実際には「C級」はドイツのユダヤ人迫害等に適用された事例が多く、日本の場合はB級がほとんどでした。また、英国やオーストラリアでは「BC級」ではなく「軽戦争犯罪裁判」と呼んでいます。
「BC」や「軽」だからといって決して犯罪性が薄くなるわけではありませんが、比較的地位の低い人間が裁かれたとは言えます。

日本の場合、裁判国は以下の8カ国でした。

ソ連(詳細不明)
オランダ(起訴1038人、死刑確認236人)
英国(起訴978人、死刑確認223人)
オーストラリア(起訴949人、死刑確認153人)
中国(起訴928人、死刑確認149人)
米国(起訴1453人、死刑確認143人)
フランス(起訴230人、死刑確認63人)
フィリピン(起訴169人、死刑確認17人)
(中国の数字のうち起訴45人は中華人民共和国、他は中華民国)

以下の文中でもそうですが、数字は資料によりばらつきがありますので、概数として認識願います。
ソ連を除く死刑確認者の合計は約1000人となります。

 ドイツのBC級戦犯の死刑確認者数の総数は分かりませんでしたが、米国の死刑確認が299人、英国、フランスの死刑判決がそれぞれ230人、107人という数字から、西側連合国に関しては日本と極端な差はないと思います。

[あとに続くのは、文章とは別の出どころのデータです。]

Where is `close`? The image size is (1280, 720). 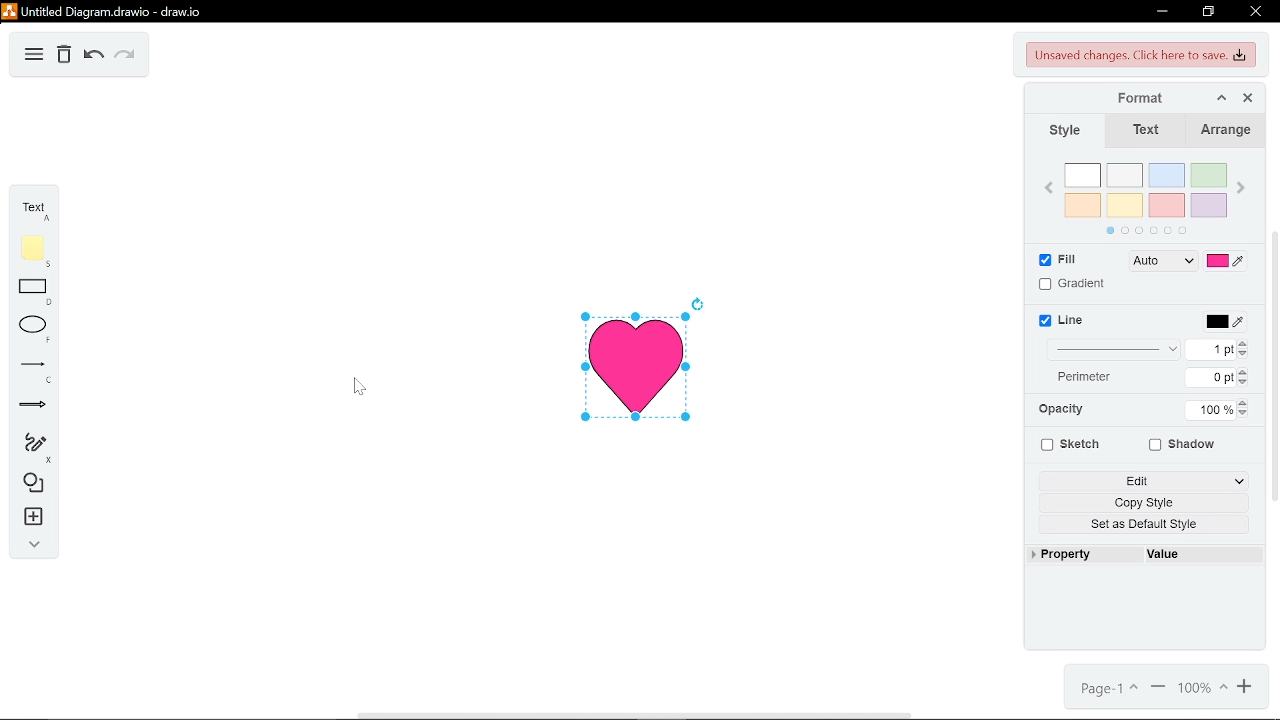 close is located at coordinates (1256, 11).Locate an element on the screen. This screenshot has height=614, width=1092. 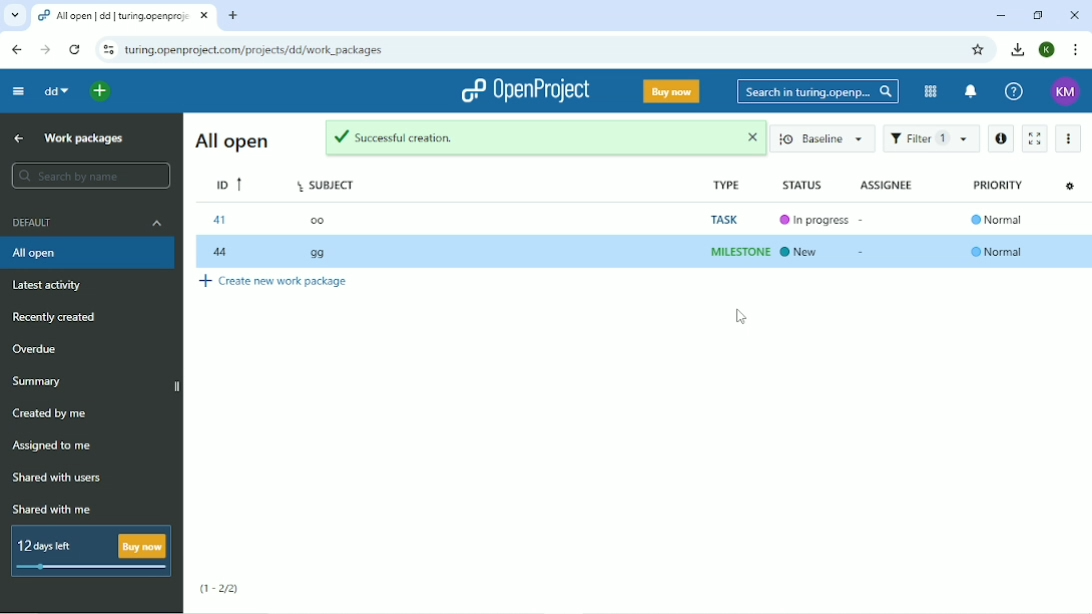
41 is located at coordinates (220, 221).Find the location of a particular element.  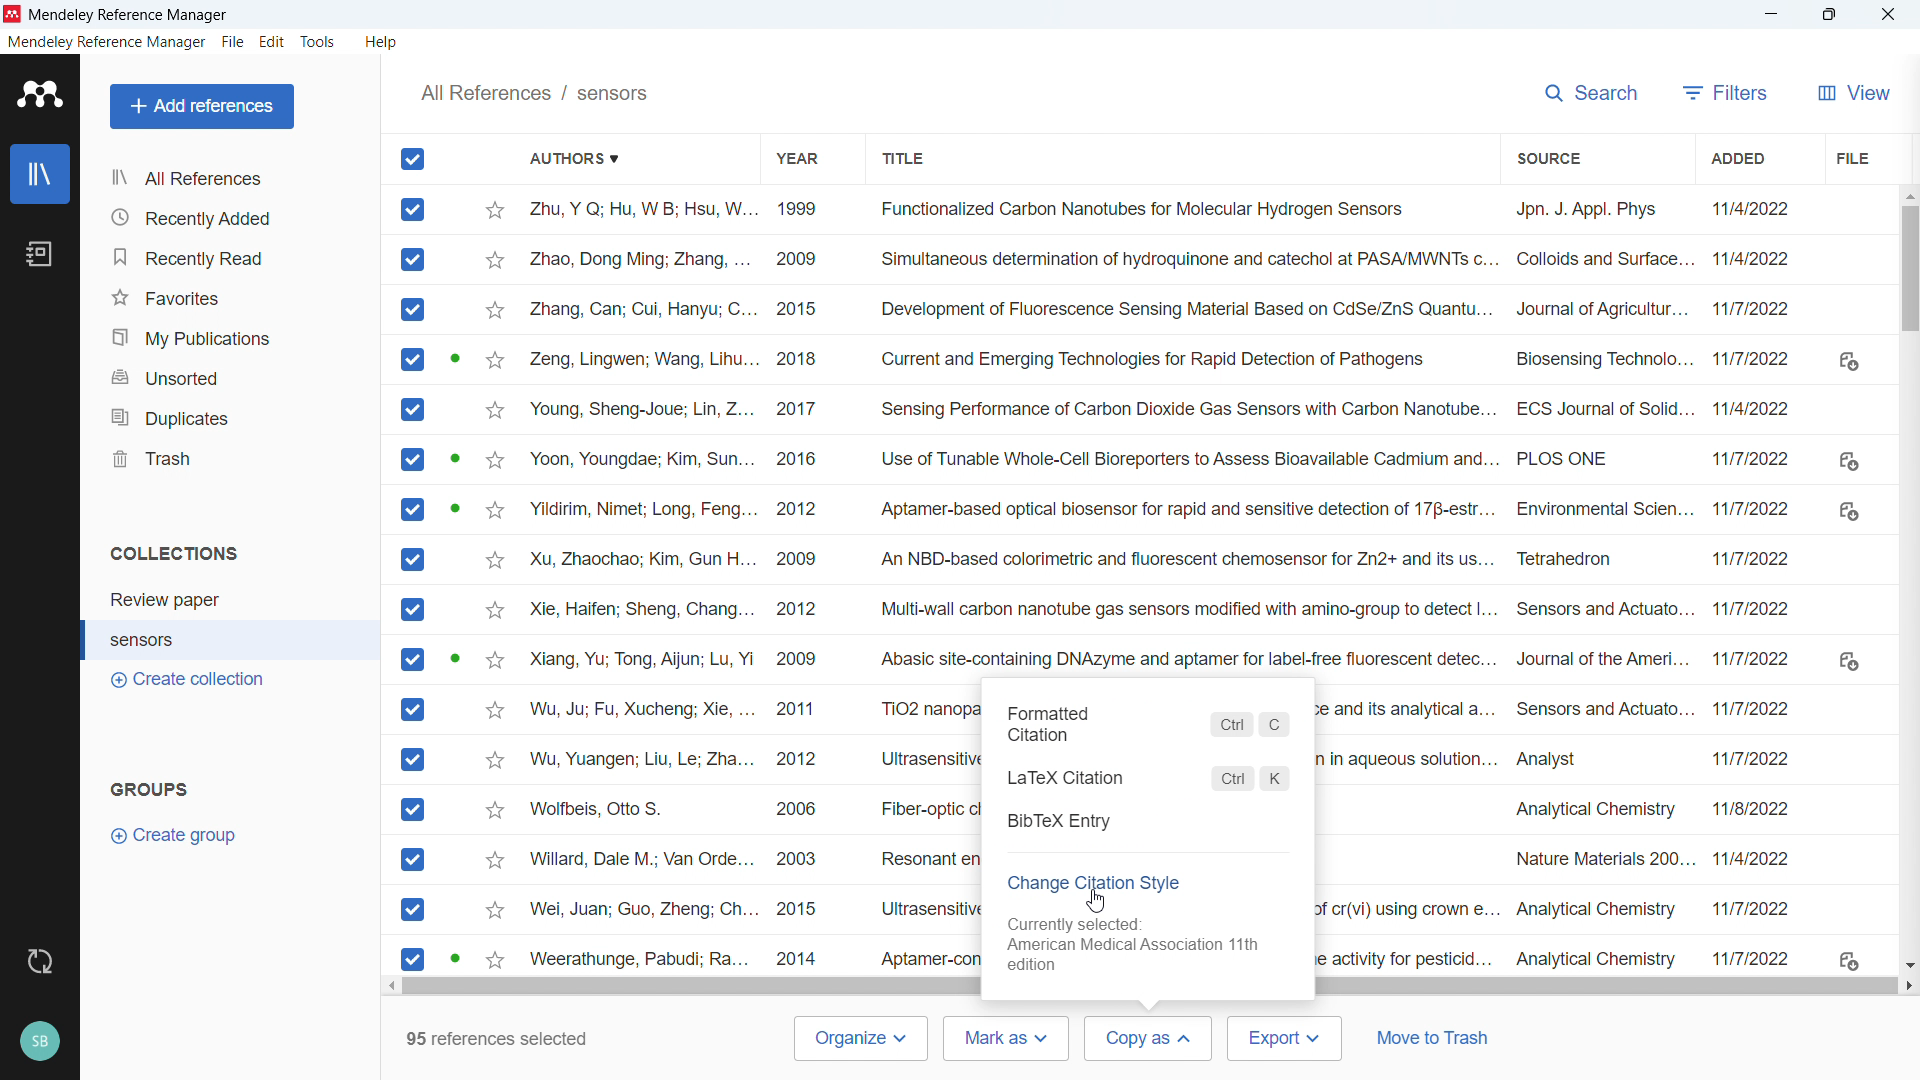

File is located at coordinates (1851, 159).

死刑確認数は死刑判決数より少なくなる傾向があって、英国の対日裁判では判決281に対して確認223でした。

**

被告の階級は以下の通りです。

将官 被告176人 死者50人    (軍人中の比率4%)
佐官 被告416人 死者118人   (軍人中の比率10%)
尉官 被告1051人 死者262人  (軍人中の比率25%)
下士官 被告2143人 死者405人 (軍人中の比率51%)
兵   被告421人 死者28人   (軍人中の比率10%)
非軍人 被告1279人 死者191人
(ソ連を除く。「下士官」には准士官を含む。「死者」には死刑のほか病死や自殺も含む)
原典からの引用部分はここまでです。